# Task goal
Give the data again, word for word.

# Exercise input
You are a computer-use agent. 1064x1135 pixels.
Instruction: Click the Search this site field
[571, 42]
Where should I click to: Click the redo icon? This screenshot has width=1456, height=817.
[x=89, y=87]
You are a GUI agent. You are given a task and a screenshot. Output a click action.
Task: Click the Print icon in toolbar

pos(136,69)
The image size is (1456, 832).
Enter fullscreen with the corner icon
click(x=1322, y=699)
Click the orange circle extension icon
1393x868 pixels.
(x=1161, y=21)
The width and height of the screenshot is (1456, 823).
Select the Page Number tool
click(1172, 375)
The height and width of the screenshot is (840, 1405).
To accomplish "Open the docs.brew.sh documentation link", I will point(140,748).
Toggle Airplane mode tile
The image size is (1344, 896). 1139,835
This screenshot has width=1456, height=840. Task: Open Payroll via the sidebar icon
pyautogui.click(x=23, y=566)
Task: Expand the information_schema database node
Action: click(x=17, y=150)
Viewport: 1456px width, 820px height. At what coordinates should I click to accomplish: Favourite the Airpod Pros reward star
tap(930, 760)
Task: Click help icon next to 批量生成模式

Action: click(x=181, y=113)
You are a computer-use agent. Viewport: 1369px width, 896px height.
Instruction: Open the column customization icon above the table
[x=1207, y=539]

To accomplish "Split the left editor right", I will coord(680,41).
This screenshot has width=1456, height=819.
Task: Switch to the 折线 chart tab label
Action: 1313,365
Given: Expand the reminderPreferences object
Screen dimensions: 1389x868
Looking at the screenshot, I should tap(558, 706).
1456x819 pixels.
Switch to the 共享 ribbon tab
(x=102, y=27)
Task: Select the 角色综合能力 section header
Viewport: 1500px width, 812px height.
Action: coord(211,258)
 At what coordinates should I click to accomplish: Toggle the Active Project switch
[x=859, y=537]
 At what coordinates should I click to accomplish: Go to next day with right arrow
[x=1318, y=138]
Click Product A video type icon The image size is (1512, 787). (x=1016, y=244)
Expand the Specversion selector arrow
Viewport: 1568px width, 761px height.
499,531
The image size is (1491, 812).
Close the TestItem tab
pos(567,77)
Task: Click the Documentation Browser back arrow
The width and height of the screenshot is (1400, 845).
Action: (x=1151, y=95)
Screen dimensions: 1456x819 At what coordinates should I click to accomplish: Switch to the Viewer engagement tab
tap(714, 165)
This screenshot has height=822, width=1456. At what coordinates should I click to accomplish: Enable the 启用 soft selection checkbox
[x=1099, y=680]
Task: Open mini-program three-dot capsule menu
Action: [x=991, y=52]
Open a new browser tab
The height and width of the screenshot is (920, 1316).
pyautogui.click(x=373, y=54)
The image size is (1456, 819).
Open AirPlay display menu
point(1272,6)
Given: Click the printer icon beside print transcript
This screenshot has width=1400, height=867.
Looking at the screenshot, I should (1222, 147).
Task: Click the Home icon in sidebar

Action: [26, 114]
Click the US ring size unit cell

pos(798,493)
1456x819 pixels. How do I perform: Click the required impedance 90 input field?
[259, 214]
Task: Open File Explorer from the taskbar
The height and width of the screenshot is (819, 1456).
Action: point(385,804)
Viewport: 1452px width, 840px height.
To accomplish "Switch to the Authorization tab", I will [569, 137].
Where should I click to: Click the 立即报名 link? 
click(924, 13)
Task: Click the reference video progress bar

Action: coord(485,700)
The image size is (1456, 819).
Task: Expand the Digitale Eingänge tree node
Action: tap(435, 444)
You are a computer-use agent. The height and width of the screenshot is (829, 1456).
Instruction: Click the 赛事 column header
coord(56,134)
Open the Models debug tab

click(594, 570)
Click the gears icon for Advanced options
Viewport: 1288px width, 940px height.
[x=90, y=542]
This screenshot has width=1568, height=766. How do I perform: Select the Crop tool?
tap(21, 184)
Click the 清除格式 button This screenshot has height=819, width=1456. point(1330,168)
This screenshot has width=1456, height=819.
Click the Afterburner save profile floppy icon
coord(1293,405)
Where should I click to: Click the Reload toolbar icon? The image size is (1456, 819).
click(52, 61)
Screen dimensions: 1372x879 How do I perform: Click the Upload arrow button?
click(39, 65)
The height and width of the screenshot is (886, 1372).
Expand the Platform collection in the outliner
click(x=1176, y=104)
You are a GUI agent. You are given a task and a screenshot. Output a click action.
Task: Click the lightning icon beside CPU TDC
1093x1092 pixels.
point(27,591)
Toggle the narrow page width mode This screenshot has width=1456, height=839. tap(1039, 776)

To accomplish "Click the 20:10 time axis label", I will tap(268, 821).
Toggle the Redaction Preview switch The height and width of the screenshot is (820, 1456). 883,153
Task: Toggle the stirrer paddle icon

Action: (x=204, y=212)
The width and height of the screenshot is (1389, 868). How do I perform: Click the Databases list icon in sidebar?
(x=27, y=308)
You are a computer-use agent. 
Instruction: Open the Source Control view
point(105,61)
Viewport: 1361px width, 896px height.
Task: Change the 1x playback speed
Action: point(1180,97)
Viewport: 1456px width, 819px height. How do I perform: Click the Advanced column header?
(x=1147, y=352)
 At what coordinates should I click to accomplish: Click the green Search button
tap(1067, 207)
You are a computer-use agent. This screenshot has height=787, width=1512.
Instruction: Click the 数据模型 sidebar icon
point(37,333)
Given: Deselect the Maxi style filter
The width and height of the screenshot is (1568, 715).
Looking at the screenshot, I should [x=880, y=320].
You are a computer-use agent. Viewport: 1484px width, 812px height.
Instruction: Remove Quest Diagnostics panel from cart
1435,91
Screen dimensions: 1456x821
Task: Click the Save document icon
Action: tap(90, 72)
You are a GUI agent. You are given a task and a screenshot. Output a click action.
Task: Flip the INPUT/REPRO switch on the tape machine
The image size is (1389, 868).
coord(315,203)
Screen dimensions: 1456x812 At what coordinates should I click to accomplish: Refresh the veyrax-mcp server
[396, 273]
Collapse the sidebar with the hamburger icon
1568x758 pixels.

# Solution below
You are a computer-use agent. 1064x1135 pixels.
Instruction: Click the Search this site field
[571, 42]
Where should I click to: Click the redo icon? This screenshot has width=1456, height=817.
[x=89, y=87]
You are a GUI agent. You are given a task and a screenshot. Output a click action.
Task: Click the Print icon in toolbar

pos(136,69)
The image size is (1456, 832).
Enter fullscreen with the corner icon
click(x=1322, y=699)
Click the orange circle extension icon
1393x868 pixels.
(x=1161, y=21)
The width and height of the screenshot is (1456, 823).
Select the Page Number tool
click(1172, 375)
The height and width of the screenshot is (840, 1405).
To accomplish "Open the docs.brew.sh documentation link", I will point(140,748).
Toggle Airplane mode tile
The image size is (1344, 896). 1139,835
This screenshot has width=1456, height=840. Task: Open Payroll via the sidebar icon
pyautogui.click(x=23, y=566)
Task: Expand the information_schema database node
Action: click(x=17, y=150)
Viewport: 1456px width, 820px height. At what coordinates should I click to accomplish: Favourite the Airpod Pros reward star
tap(930, 760)
Task: Click help icon next to 批量生成模式

Action: click(x=181, y=113)
You are a computer-use agent. Viewport: 1369px width, 896px height.
Instruction: Open the column customization icon above the table
[x=1207, y=539]

To accomplish "Split the left editor right", I will coord(680,41).
This screenshot has width=1456, height=819.
Task: Switch to the 折线 chart tab label
Action: 1313,365
Given: Expand the reminderPreferences object
Screen dimensions: 1389x868
Looking at the screenshot, I should tap(558, 706).
1456x819 pixels.
Switch to the 共享 ribbon tab
(x=102, y=27)
Task: Select the 角色综合能力 section header
Viewport: 1500px width, 812px height.
Action: coord(211,258)
 At what coordinates should I click to accomplish: Toggle the Active Project switch
[x=859, y=537]
 At what coordinates should I click to accomplish: Go to next day with right arrow
[x=1318, y=138]
Click Product A video type icon The image size is (1512, 787). (x=1016, y=244)
Expand the Specversion selector arrow
Viewport: 1568px width, 761px height.
499,531
The image size is (1491, 812).
Close the TestItem tab
pos(567,77)
Task: Click the Documentation Browser back arrow
The width and height of the screenshot is (1400, 845).
Action: (x=1151, y=95)
Screen dimensions: 1456x819 At what coordinates should I click to accomplish: Switch to the Viewer engagement tab
tap(714, 165)
This screenshot has height=822, width=1456. At what coordinates should I click to accomplish: Enable the 启用 soft selection checkbox
[x=1099, y=680]
Task: Open mini-program three-dot capsule menu
Action: [x=991, y=52]
Open a new browser tab
The height and width of the screenshot is (920, 1316).
pyautogui.click(x=373, y=54)
The image size is (1456, 819).
Open AirPlay display menu
point(1272,6)
Given: Click the printer icon beside print transcript
This screenshot has width=1400, height=867.
Looking at the screenshot, I should (1222, 147).
Task: Click the Home icon in sidebar

Action: [26, 114]
Click the US ring size unit cell

pos(798,493)
1456x819 pixels. How do I perform: Click the required impedance 90 input field?
[259, 214]
Task: Open File Explorer from the taskbar
The height and width of the screenshot is (819, 1456).
Action: point(385,804)
Viewport: 1452px width, 840px height.
To accomplish "Switch to the Authorization tab", I will [569, 137].
Where should I click to: Click the 立即报名 link? 
click(924, 13)
Task: Click the reference video progress bar

Action: coord(485,700)
The image size is (1456, 819).
Task: Expand the Digitale Eingänge tree node
Action: tap(435, 444)
You are a computer-use agent. The height and width of the screenshot is (829, 1456).
Instruction: Click the 赛事 column header
coord(56,134)
Open the Models debug tab

click(594, 570)
Click the gears icon for Advanced options
Viewport: 1288px width, 940px height.
[x=90, y=542]
This screenshot has width=1568, height=766. How do I perform: Select the Crop tool?
tap(21, 184)
Click the 清除格式 button This screenshot has height=819, width=1456. point(1330,168)
This screenshot has width=1456, height=819.
Click the Afterburner save profile floppy icon
coord(1293,405)
Where should I click to: Click the Reload toolbar icon? The image size is (1456, 819).
click(52, 61)
Screen dimensions: 1372x879 How do I perform: Click the Upload arrow button?
click(39, 65)
The height and width of the screenshot is (886, 1372).
Expand the Platform collection in the outliner
click(x=1176, y=104)
You are a GUI agent. You are given a task and a screenshot. Output a click action.
Task: Click the lightning icon beside CPU TDC
1093x1092 pixels.
point(27,591)
Toggle the narrow page width mode This screenshot has width=1456, height=839. tap(1039, 776)

To accomplish "Click the 20:10 time axis label", I will tap(268, 821).
Toggle the Redaction Preview switch The height and width of the screenshot is (820, 1456). 883,153
Task: Toggle the stirrer paddle icon

Action: (x=204, y=212)
The width and height of the screenshot is (1389, 868). How do I perform: Click the Databases list icon in sidebar?
(x=27, y=308)
You are a computer-use agent. 
Instruction: Open the Source Control view
point(105,61)
Viewport: 1361px width, 896px height.
Task: Change the 1x playback speed
Action: point(1180,97)
Viewport: 1456px width, 819px height. How do I perform: Click the Advanced column header?
(x=1147, y=352)
 At what coordinates should I click to accomplish: Click the green Search button
tap(1067, 207)
You are a computer-use agent. This screenshot has height=787, width=1512.
Instruction: Click the 数据模型 sidebar icon
point(37,333)
Given: Deselect the Maxi style filter
The width and height of the screenshot is (1568, 715).
Looking at the screenshot, I should [x=880, y=320].
You are a computer-use agent. Viewport: 1484px width, 812px height.
Instruction: Remove Quest Diagnostics panel from cart
1435,91
Screen dimensions: 1456x821
Task: Click the Save document icon
Action: tap(90, 72)
You are a GUI agent. You are given a task and a screenshot. Output a click action.
Task: Flip the INPUT/REPRO switch on the tape machine
The image size is (1389, 868).
coord(315,203)
Screen dimensions: 1456x812 At what coordinates should I click to accomplish: Refresh the veyrax-mcp server
[396, 273]
Collapse the sidebar with the hamburger icon
1568x758 pixels.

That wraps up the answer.